It is not surprising that the Greens are simply apologists for the Chief Minister. I note Caroline Le Couteur is not here. I had a conversation with Caroline Le Couteur at the Property Council ball prior to going in. She admitted to me that this is a very serious issue; this is bad. She recognised the seriousness of the situation, but said to me, “We simply can’t afford”—that being the Greens—“to have a change of Chief Minister or the government this close to the election.” The Greens know full well that this is outrageous. They know full well how badly this Chief Minister has performed. But they have decided, for political reasons, to go in lockstep behind the Labor Party because that is what suits them politically.
I commend Mr Seselja for bringing this forward.

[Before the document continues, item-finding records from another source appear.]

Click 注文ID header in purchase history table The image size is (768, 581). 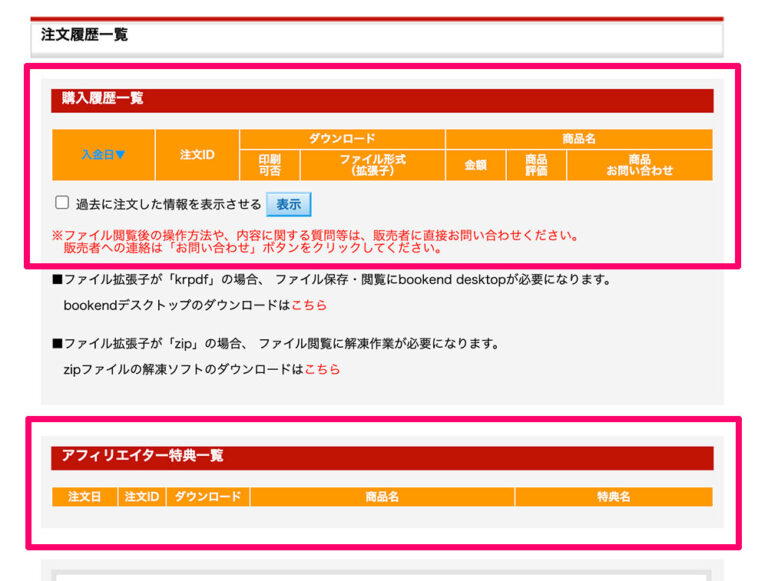(197, 155)
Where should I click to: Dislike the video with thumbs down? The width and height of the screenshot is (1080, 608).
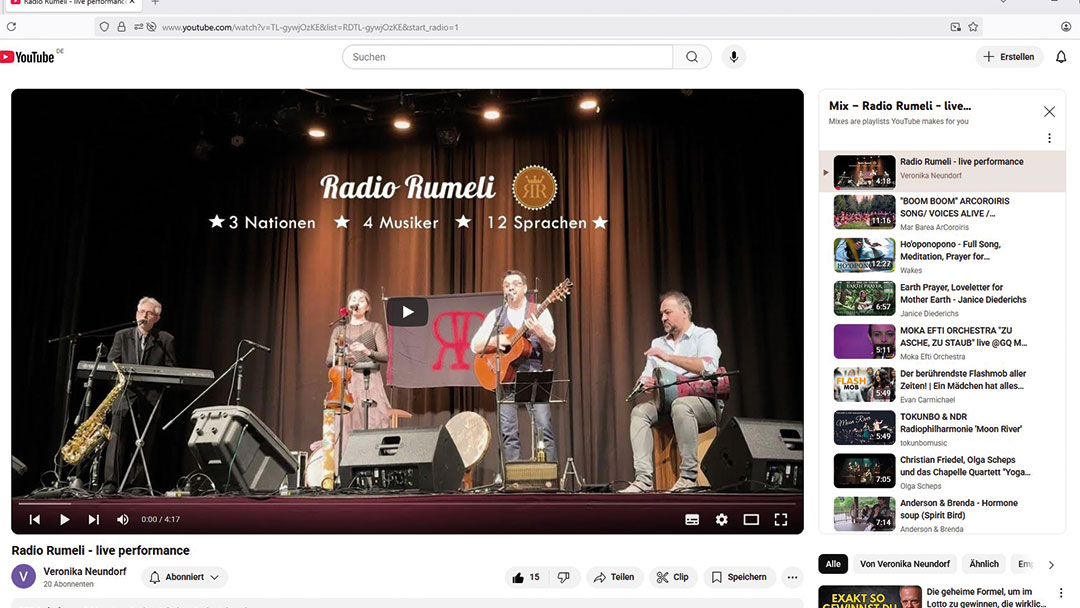pos(563,577)
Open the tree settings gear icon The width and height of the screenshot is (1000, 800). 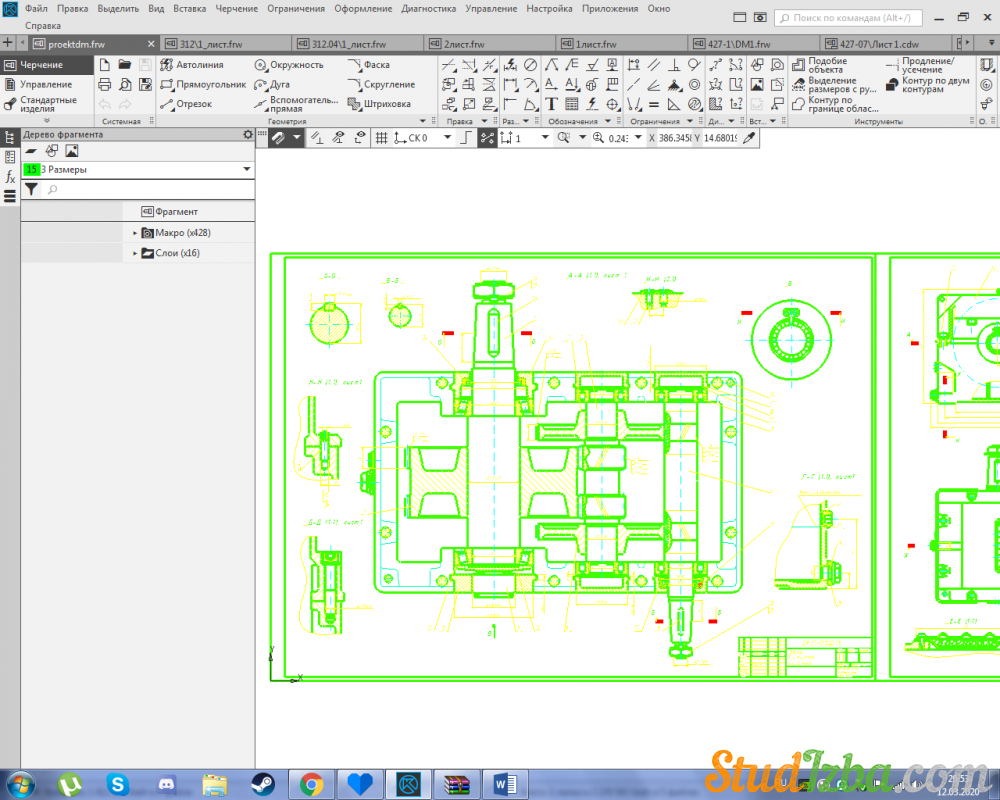tap(248, 134)
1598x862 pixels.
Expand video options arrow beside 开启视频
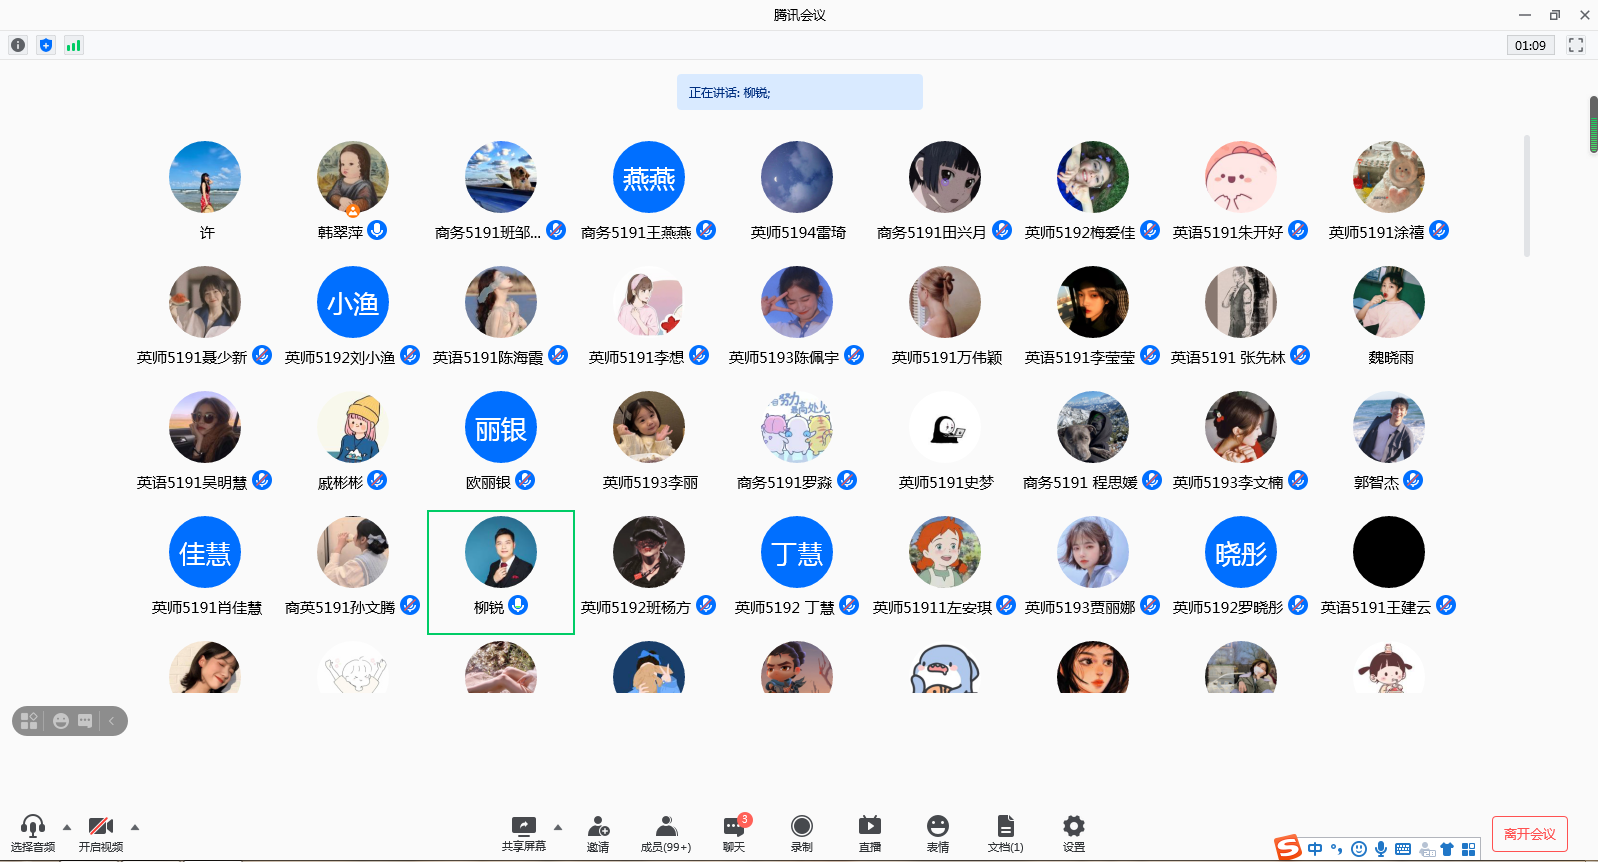[135, 827]
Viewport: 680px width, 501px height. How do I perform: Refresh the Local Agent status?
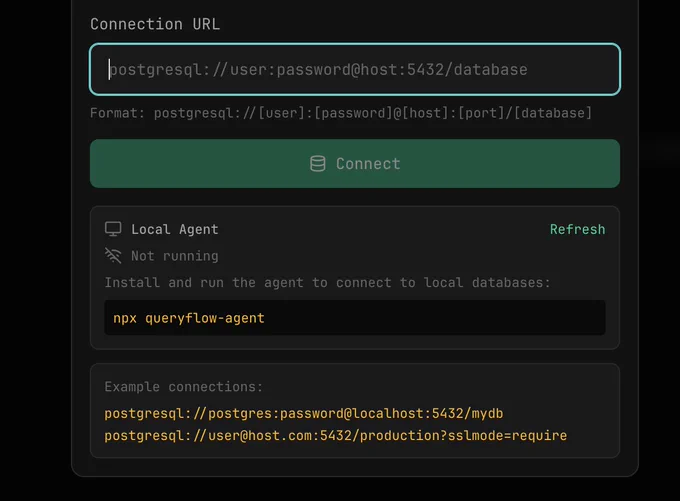[577, 229]
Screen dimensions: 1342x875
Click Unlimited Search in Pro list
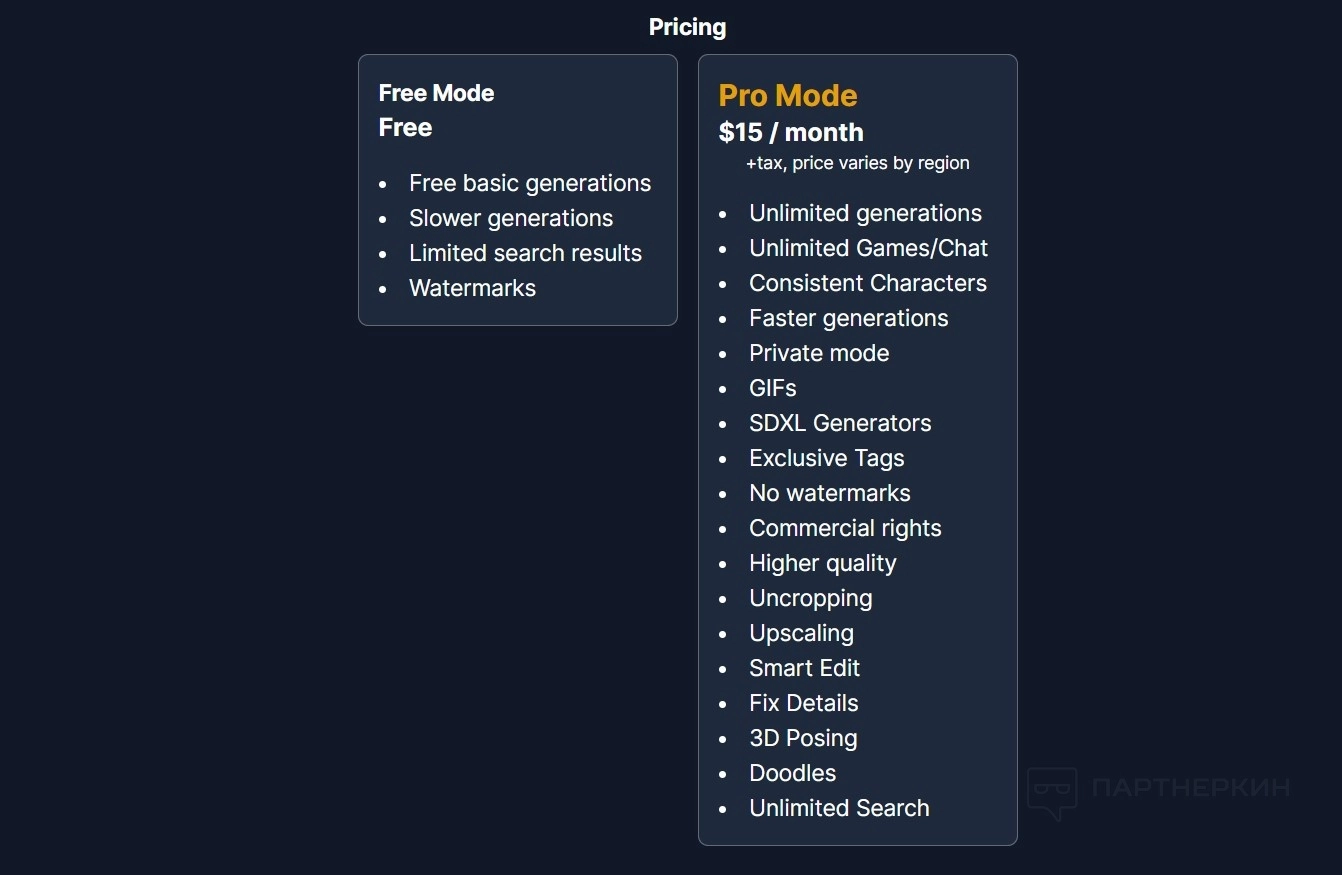[x=839, y=808]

He has done it for a number of reasons. The first—and I think it is of particular note—is the scandal in our emergency department. The Auditor-General found there had been a decline in performance over a decade. The Auditor-General found that there had been a massive fabrication, a lie told to the community, about the performance of their emergency department.
We then had the deception from the Chief Minister about her relationship with the individual who doctored the information. Let us be very clear: the individual who doctored the information in 2010, when she started doing it, also went on an extended holiday with the Chief Minister to the south of France, to the same house, and the Chief Minister did not tell the community about that for months. She perpetuated the lie that she simply had a professional relationship with that individual. It does not pass the commonsense test—it simply does not—and that is why the media and the community have drawn such attention to this issue.